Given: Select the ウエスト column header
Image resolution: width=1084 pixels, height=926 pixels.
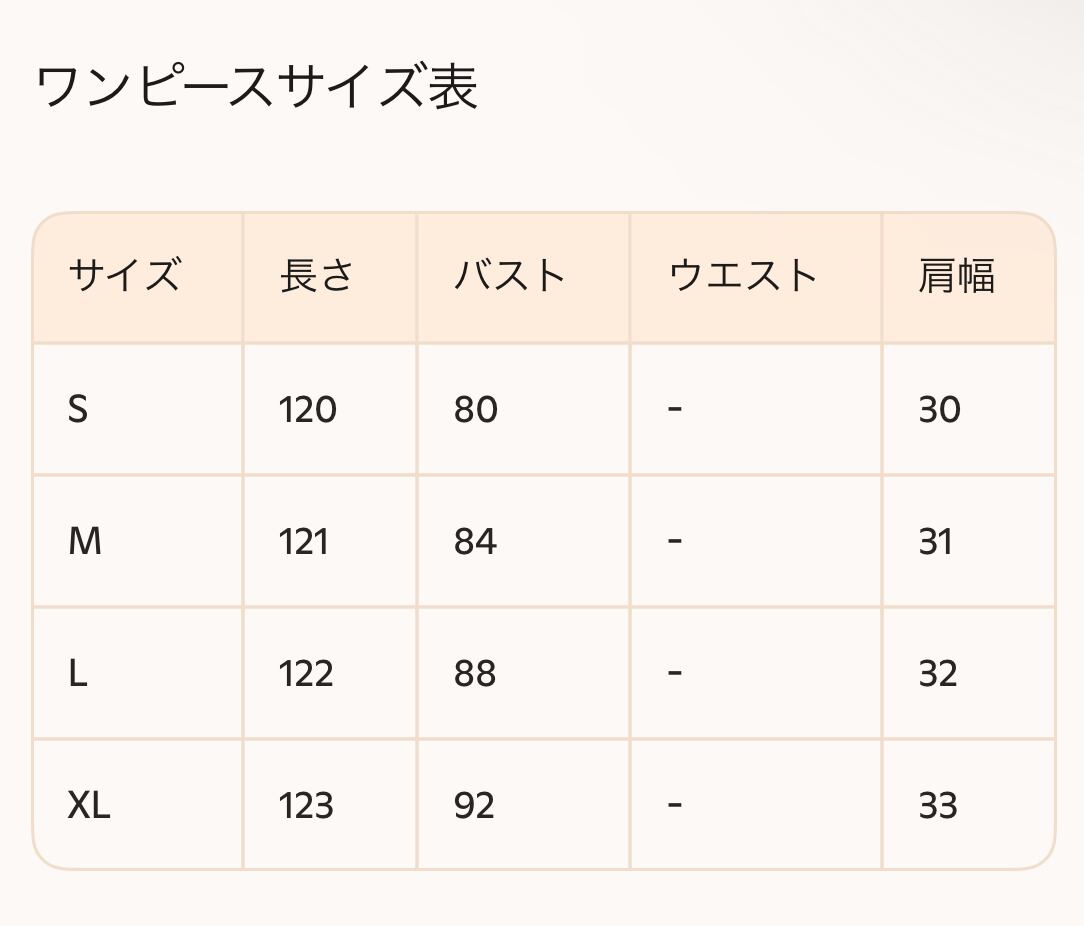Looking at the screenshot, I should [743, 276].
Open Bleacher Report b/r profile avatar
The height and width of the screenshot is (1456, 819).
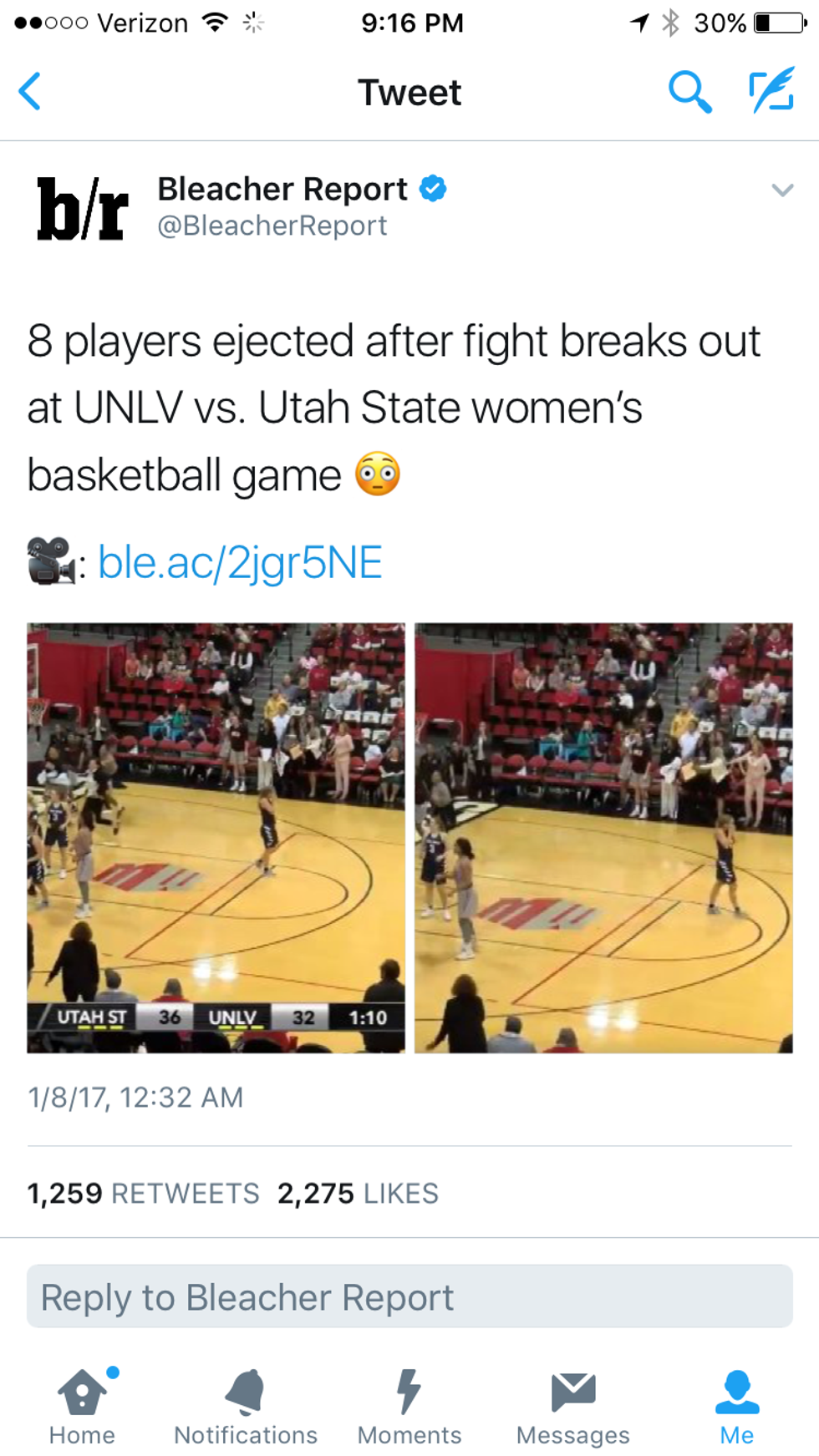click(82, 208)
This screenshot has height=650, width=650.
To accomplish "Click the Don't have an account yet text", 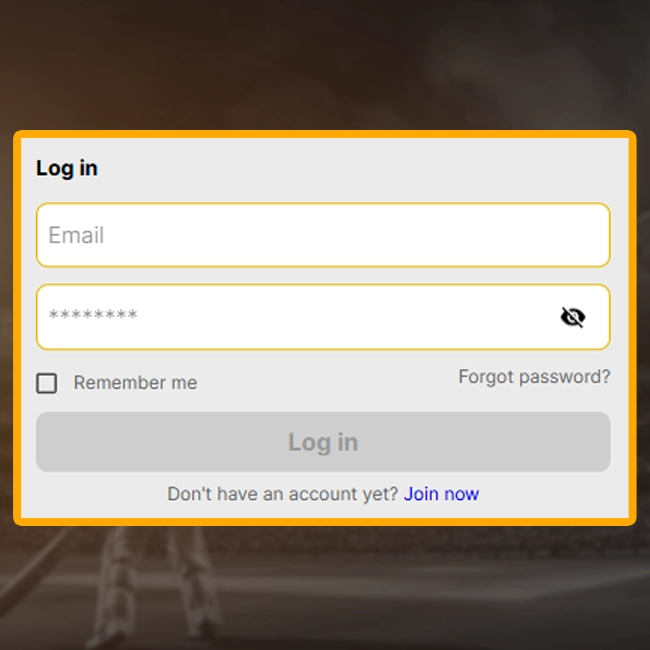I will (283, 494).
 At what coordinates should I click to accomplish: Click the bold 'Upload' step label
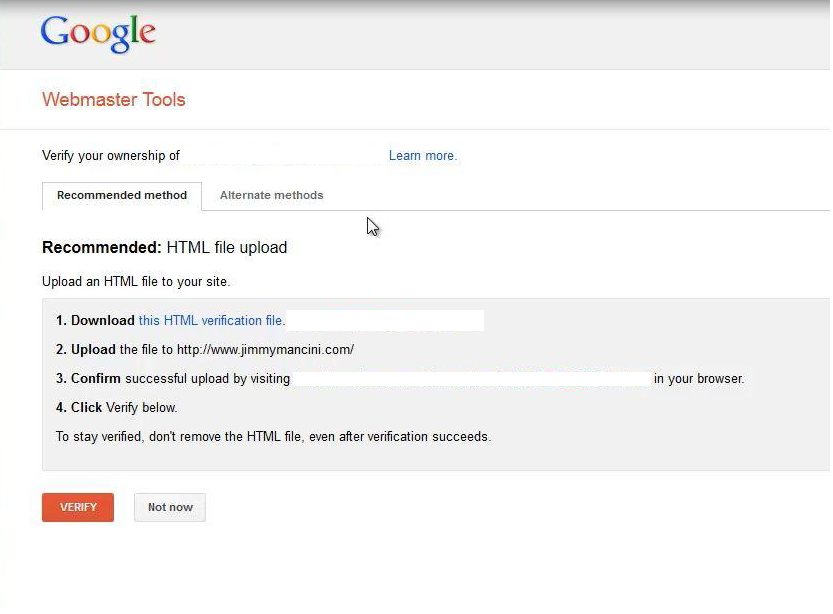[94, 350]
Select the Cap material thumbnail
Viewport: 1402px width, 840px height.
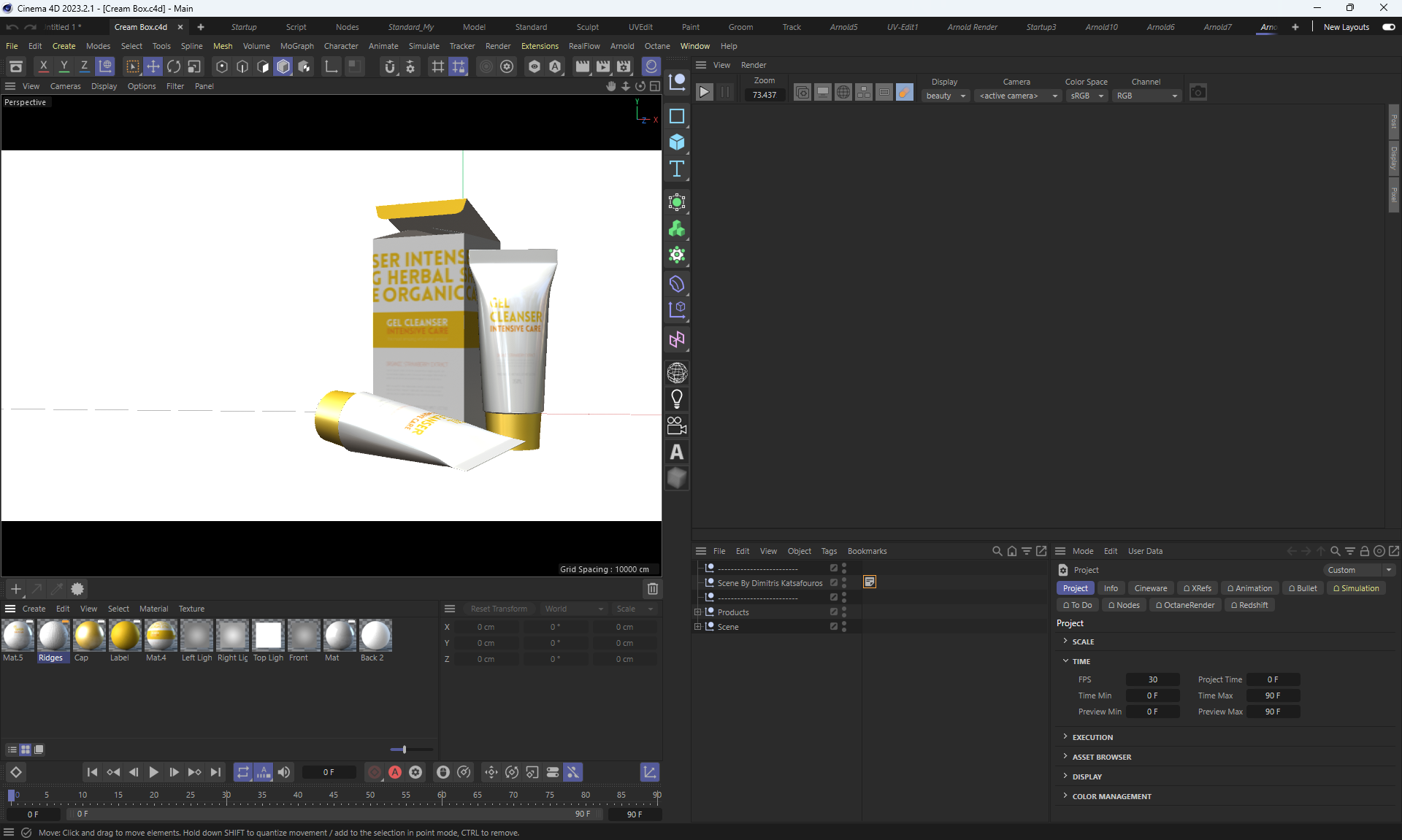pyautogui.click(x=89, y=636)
=-=-=-=-=
**Aim of the task:**
Print the lines of the records above, beginning with the line that contains "At what coordinates" and continuing through the end of the records, with no changes. Leave out the pictures.

**Solution below:**
 At what coordinates should I click to accomplish: Click the bold 'Upload' step label
[94, 350]
Select the Cap material thumbnail
Viewport: 1402px width, 840px height.
pyautogui.click(x=89, y=636)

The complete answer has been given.